| Controlling data quality is
one of the most important tasks on any data migration or integration
project. Most ETL platforms allow you to use regular expressions
to identify improperly formatted input data. In this article,
I will cover some often-used cases for regular expressions
in the world of data quality.
1. Names
A name typically does not contain non-alphabetic characters
such as digits or symbols, unless you are the artist formerly
known as Prince. The following regular expression validates
that a name contains one or more alphabets and spaces.
^[a-zA-Z\ ]+$
Note the use of ^ at the beginning and $ at the end. This
ensures that the match happens from the beginning to the end
of the text, and not anywhere in the middle.
2. Integers
The following regular expression ensures that the input contains
one or more digits and nothing else:
^[0-9]+$
3. Currency
Currency values typically have one or more digits. It can
optionally have a decimal point followed by two digits. For
example, 300, and 400.50 are valid but 500.757 is not. Here
is the regular expression:
^[0-9]+(\.[0-9]{2})?$
4. Credit Card Numbers
Credit card numbers are 16 digits in length. Sometimes, the
numbers are grouped as four digits with either a space or
a dash separating the groups. Here is the regular expression:
^([0-9]{4}(\ |-|)){4}$
5. North American Phone Numbers
Phone numbers in North America are typically stored in the
format (NNN)NNN-NNNN. The following expression can be used
to identify phone numbers that do not follow this format:
^\([0-9]{3}\)[0-9]{3}-[0-9]{4}$
5. Email Addresses
Email addresses typically have the format of username@domain.ext
where username can have alphabets, digits, dashes and dots.

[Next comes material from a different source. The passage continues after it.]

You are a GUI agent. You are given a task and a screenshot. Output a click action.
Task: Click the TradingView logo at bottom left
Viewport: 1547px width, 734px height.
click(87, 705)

The domain name can have alphabets, dashes and dots. The extension
is either a two-letter (nz, in) word or a three-letter word
(com, edu, gov). Here is the syntax for such a regular expression:
^[\w-\.]{1,}\@([\da-zA-Z-]{1,}\.){1,}[\da-zA-Z-]{2,3}$
I hope this was a good introduction into identifying bad
data using regular expression. Of course, the flexibility
that regular expressions provide go far beyond what I have
covered here. If you are interested in learning more, you
can find very good articles on the Internet. |